Ours Is Not to Reason Why
When I found out the next patient I’ll be following is a retired army cardiothoracic surgeon in his late eighties, my body automatically prepared for a certain type of encounter.
I made sure to repeat the physical exam maneuvers I was going to perform at least three times in my head.
I devised explanations to why I was asking a particular question in case he inquired. Before I entered the room, I was ready to tackle his stern looks, grouchy behavior, and a hackneyed “back in my day” story.
Much to no one’s surprise, I was correct in my intuition. Well, at least partially. I didn’t get yelled at, nor was my physical exam micromanaged by him.
However, he did give me the first edition of his “back in my day” story – one that intrigued me enough to come back for more over the several days.
Mr. X was a pleasant gentleman who spoke slowly but assertively. He measured his words carefully but showed no hesitancy in uttering them afterwards. In fact, Mr. X was very much in touch with today’s medical and political milieu, and would often preface his opinions with, “I know this isn’t a popular opinion.”
I soon realized Mr. X worldview was informed by his 35+ years of practice in the military—from residency until retirement.
He had served one tour in Korea and two tours in Germany in the 60s – 70s, which were formative years of his professional career. When asked, what’s the difference between today’s surgeons and those of your era, he swiftly replied, “they don’t train general surgeons anymore.”
Though I scoffed in my head initially at this statement, it did make sense afterwards. Mr. X had trained in a bay area army hospital where learning was based on a “see one, do one, teach one” basis.
As it turns out, Mr. X surgical training was considerably broader when compared to today’s surgical rotations. Mr. X had rotated on services like orthopedics, burns, and gyn which were essential for his success in Korea where he performed amputations, hand surgeries, D&C’s, and severe burn procedures. UCSF’s general surgery rotations schedule doesn’t mention any of these services.
In addition to his surgical duties, Mr. X was also appointed as the commander of the entire hospital in Korea, handling its logistics, administration, and morale. He managed these tasks as someone fresh out of residency.
Hence, similar to his surgical exposure, Mr. X’s leadership training also extended beyond supervising surgical teams – which typically sums up the leadership experience today’s surgeons receive.
Putting all this together, it then doesn’t sound strange to echo out loud Mr. X’s summary statement about today’s surgical education: “we are learning less and less about more and more.”
When I brought up the grueling experience of a surgical residency, the inhumane working hours, and the lack of work-life balance, Mr. X retorted, “that’s just the way it is.”
He also quipped, “we can cut down the hours in half, but it’ll make the years of training twice as long.”
By today’s standards, these statements are problematic as they reinforce malignant working environments and contribute to physician burnout.
Mr. X didn’t deny any of that; in fact, one regret of his career was not spending enough time with his loved ones. Yet, he still maintained his position.
Why the vehement loyalty to the status quo when rationality points otherwise? One explanation is military’s culture of strict adherence to protocol and orders.
Soldiers are ingrained with the rationale that their orders maintain the integrity of the entire army, which often comes at the expense of self-service. Therefore, dissolution of self-interests in the context of the broader good is a noble goal.

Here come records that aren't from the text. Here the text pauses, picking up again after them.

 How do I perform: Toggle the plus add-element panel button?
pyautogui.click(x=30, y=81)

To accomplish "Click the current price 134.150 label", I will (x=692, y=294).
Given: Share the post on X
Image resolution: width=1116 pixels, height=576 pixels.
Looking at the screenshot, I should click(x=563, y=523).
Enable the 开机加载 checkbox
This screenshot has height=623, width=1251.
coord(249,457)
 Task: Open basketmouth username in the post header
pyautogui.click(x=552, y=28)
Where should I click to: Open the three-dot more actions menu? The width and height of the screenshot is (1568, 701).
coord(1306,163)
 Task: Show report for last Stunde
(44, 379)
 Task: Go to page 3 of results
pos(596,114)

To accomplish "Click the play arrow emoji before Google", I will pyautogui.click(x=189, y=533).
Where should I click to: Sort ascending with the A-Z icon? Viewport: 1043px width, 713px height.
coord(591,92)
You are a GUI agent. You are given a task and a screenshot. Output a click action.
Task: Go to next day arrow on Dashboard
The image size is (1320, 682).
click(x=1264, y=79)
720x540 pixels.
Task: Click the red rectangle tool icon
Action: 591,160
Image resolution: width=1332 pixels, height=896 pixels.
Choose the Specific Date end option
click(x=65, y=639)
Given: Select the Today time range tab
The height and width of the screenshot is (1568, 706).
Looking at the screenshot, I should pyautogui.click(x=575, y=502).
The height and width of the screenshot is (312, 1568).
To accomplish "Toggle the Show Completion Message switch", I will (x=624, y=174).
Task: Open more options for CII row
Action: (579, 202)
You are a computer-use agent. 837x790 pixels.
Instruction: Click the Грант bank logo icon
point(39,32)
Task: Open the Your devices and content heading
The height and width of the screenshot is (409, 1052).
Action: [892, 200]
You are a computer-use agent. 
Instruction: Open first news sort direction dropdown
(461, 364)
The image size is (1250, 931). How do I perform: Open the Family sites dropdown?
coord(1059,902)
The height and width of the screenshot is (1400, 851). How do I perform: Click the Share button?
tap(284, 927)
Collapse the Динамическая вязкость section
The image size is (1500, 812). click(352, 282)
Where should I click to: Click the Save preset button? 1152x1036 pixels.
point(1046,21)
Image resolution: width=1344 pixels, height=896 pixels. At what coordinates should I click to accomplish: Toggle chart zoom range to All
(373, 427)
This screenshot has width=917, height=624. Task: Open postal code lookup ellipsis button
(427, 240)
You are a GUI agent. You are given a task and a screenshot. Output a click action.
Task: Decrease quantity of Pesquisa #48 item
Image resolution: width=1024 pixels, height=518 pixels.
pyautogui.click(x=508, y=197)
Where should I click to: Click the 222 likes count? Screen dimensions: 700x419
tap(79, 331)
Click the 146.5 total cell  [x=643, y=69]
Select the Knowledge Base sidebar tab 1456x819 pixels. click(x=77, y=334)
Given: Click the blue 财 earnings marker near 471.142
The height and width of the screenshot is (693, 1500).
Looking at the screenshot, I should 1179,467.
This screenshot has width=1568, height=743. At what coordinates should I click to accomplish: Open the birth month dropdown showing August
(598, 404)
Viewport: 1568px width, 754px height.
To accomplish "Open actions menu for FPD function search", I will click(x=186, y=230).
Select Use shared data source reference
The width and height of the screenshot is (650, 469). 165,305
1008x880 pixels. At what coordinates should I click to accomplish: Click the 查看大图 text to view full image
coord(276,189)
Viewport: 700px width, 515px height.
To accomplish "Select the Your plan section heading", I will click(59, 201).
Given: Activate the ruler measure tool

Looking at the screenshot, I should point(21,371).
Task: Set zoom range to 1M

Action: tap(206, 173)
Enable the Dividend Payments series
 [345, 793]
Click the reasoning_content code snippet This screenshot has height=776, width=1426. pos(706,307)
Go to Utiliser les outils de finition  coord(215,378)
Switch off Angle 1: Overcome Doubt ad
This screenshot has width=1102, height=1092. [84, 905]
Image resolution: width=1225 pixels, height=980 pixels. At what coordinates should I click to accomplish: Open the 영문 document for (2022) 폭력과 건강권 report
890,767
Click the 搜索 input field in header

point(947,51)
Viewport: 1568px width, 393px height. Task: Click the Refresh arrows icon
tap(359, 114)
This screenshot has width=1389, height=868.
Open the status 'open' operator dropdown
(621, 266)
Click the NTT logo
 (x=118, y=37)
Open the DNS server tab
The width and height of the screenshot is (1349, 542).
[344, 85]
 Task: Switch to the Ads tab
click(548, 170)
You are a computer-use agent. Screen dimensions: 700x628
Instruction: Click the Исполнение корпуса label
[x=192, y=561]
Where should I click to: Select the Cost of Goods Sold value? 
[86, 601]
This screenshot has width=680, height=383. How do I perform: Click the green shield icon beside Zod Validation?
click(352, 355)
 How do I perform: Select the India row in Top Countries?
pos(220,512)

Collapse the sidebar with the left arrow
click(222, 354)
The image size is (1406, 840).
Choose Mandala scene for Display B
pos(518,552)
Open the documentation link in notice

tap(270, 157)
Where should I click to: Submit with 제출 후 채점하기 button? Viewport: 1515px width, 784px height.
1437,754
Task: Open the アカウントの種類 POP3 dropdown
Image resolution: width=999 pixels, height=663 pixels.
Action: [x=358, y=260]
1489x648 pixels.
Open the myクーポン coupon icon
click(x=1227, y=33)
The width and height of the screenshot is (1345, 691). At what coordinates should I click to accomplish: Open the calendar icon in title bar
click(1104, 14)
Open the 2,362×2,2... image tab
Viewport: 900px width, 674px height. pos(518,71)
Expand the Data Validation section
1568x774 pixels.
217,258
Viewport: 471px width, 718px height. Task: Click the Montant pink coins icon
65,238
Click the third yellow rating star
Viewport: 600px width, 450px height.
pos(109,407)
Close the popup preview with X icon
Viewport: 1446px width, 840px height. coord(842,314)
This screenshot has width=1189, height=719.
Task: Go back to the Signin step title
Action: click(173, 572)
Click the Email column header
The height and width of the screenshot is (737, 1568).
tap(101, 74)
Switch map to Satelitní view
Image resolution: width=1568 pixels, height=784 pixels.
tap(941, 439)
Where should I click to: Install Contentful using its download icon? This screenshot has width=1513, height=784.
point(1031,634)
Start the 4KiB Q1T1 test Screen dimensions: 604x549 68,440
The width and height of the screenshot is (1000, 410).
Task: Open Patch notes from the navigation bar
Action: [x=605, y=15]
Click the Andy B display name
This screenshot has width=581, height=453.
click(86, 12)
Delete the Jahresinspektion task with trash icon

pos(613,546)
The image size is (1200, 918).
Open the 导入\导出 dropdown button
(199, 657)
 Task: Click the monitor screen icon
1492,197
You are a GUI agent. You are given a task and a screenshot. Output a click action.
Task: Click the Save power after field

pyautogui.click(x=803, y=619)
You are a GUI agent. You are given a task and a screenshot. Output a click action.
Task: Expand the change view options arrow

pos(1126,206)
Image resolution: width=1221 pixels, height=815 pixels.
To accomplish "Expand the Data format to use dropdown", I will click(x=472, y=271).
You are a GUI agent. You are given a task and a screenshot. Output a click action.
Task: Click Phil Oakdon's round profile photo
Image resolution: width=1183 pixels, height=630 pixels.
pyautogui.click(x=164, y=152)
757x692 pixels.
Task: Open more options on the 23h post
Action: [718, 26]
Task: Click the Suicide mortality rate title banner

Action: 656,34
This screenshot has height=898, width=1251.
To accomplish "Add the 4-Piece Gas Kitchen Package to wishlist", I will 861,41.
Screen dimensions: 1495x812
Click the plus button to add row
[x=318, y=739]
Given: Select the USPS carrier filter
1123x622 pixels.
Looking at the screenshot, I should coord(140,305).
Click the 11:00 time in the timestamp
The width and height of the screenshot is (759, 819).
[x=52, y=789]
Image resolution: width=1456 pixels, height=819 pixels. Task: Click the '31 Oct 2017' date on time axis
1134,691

Mr. X exemplified that goal time and time again. He moved several times at the whim of Uncle Sam, both locally and internationally, often at the detriment of his family. He would sleep in the hospital every other day just so he could be closer to his patients in times of need.
He would do a quick pit stop coming back from movie theaters with his family to check up on his patients on his days off.
He served the underinsured community in SF once every week in the free clinic at Parnassus.
To summarize, from caring for Mr. X, I learned that our experiences forge our values and understanding of life. Mr. X’s time in the army forged him to be self-less and loyal – two of the seven core values of the army.
Though we may not agree with the decisions and beliefs of others, we may try to approach them with cultural humility, which gives us insight into their worldviews and the processes that shape them.